YOUR GOAL => Restate word for word only the lines running from the one with "The width and" to the end of the data, both ends included. Omit any pictures.

Stored data entries:
BEGIN
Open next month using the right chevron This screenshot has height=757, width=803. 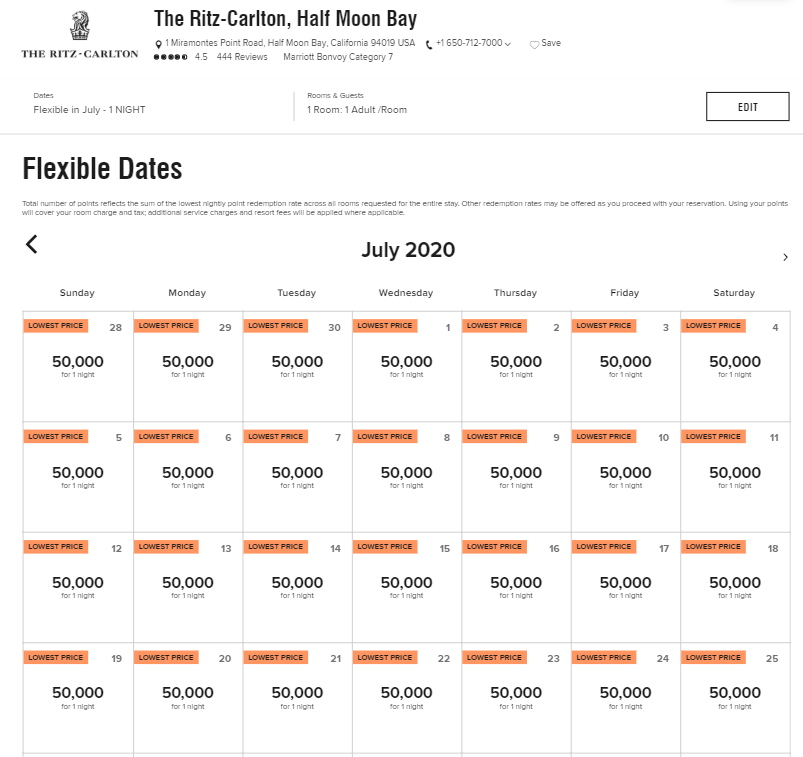click(786, 257)
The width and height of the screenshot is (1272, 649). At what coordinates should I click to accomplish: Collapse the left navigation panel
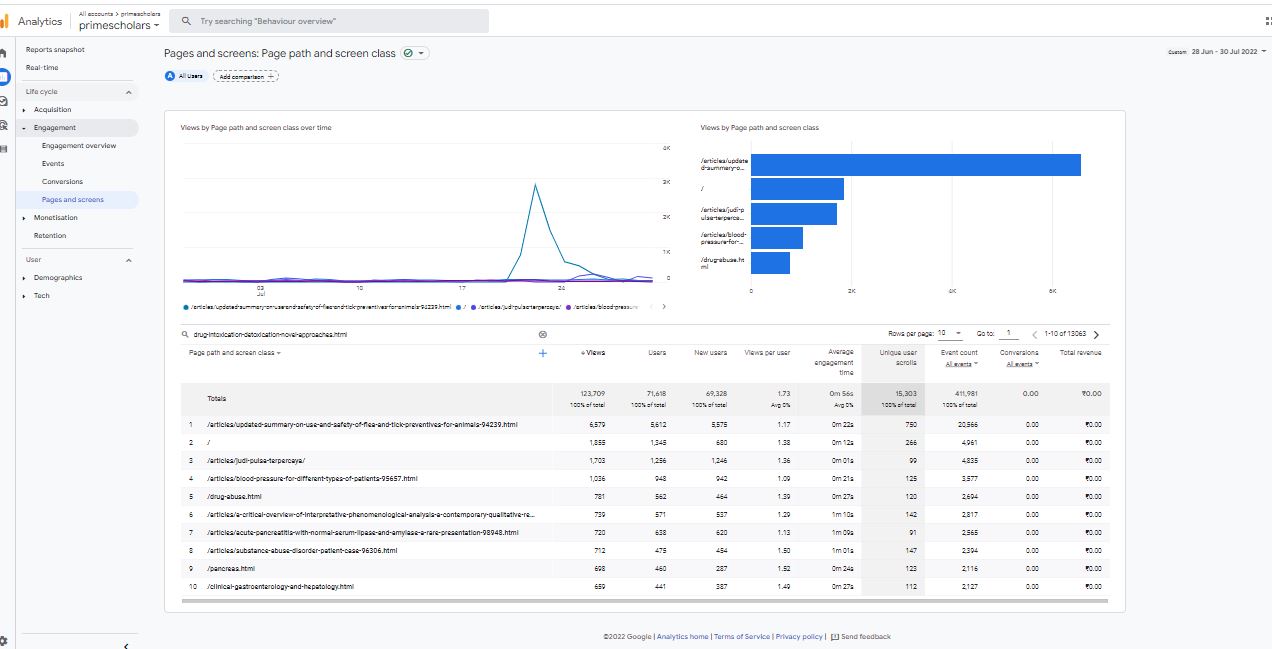[126, 646]
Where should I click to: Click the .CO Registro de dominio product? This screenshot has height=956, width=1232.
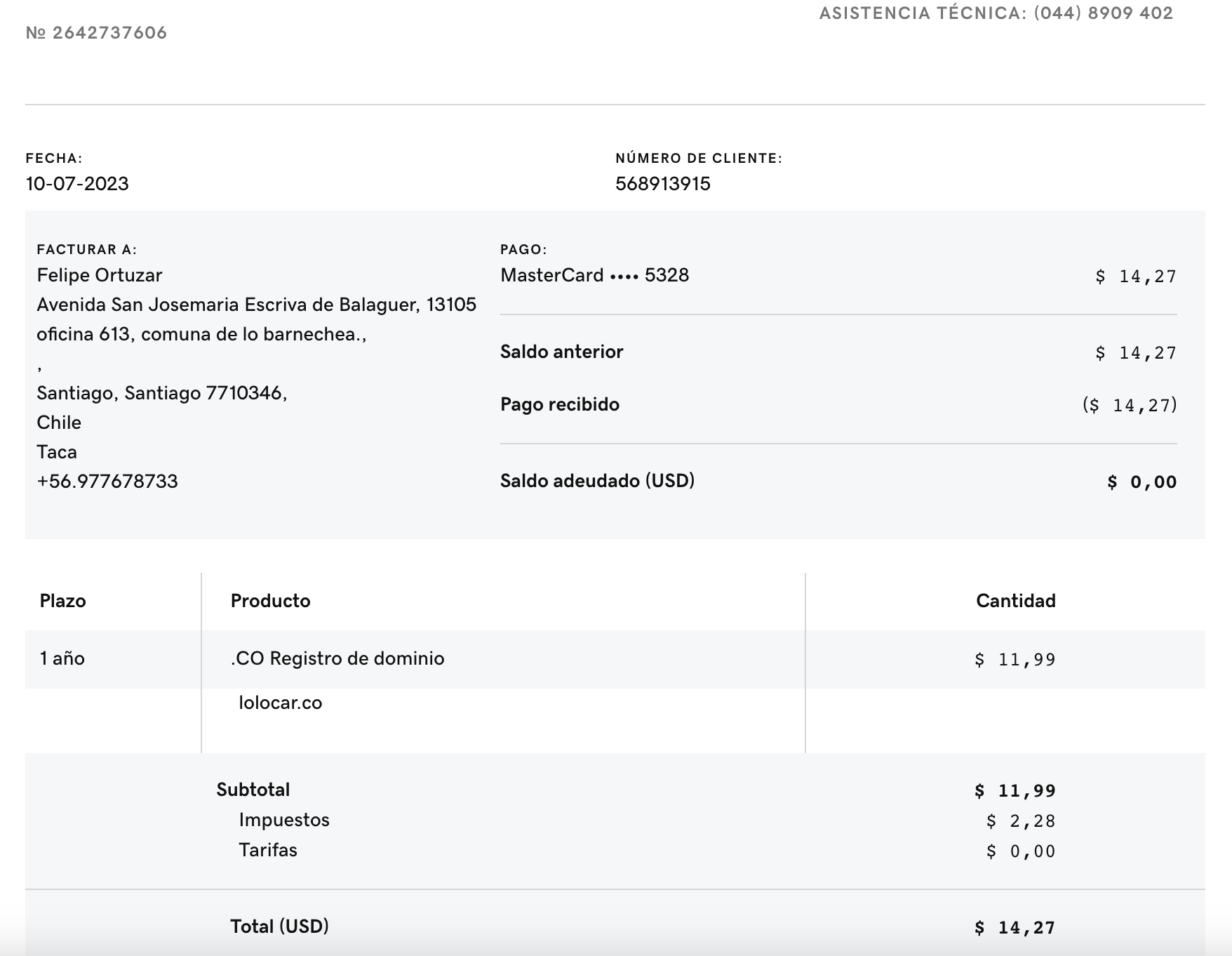pyautogui.click(x=337, y=658)
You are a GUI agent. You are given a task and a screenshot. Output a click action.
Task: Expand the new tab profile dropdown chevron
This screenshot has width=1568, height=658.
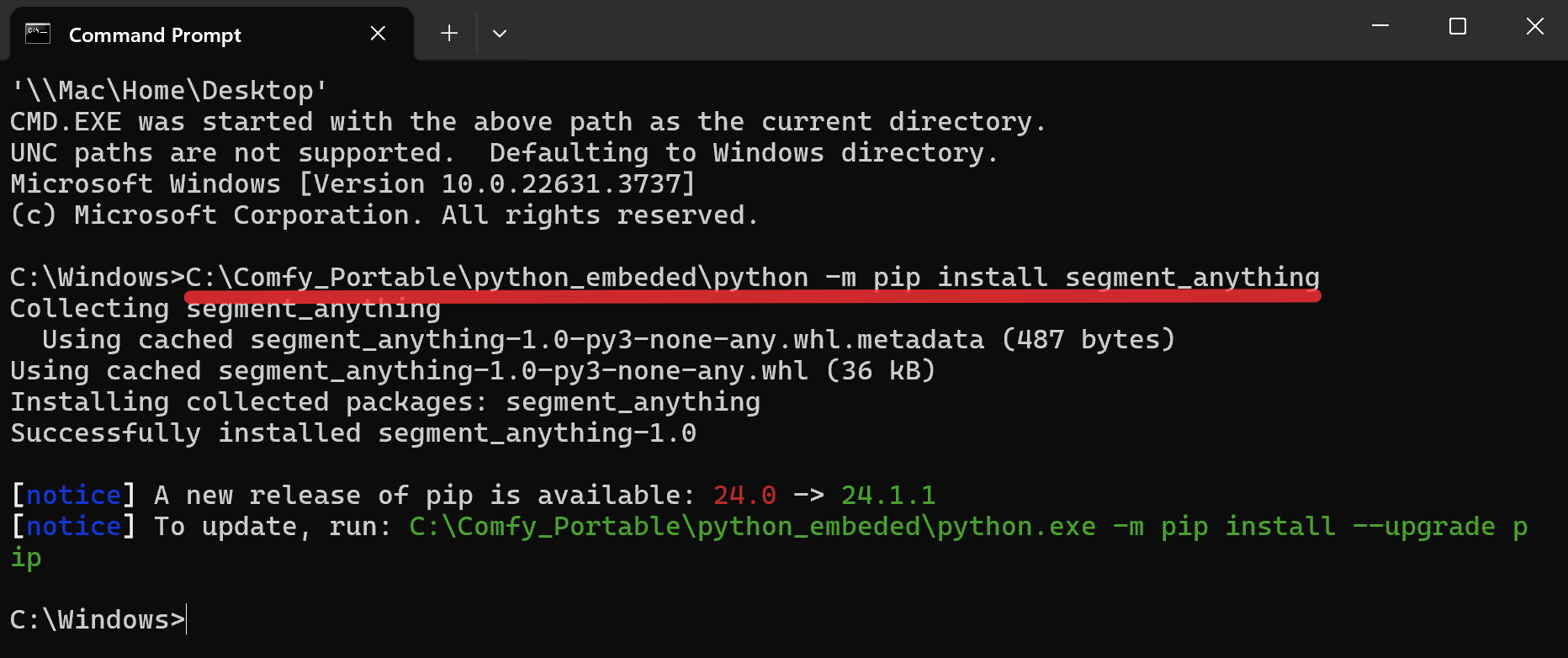coord(500,34)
END
RESPONSE BELOW =>
The width and height of the screenshot is (1272, 649). At what coordinates should I click to accomplish: Collapse the left navigation panel
[126, 646]
Where should I click to: Click the .CO Registro de dominio product? This screenshot has height=956, width=1232.
pyautogui.click(x=337, y=658)
You are a GUI agent. You are given a task and a screenshot. Output a click action.
Task: Expand the new tab profile dropdown chevron
This screenshot has width=1568, height=658.
coord(500,34)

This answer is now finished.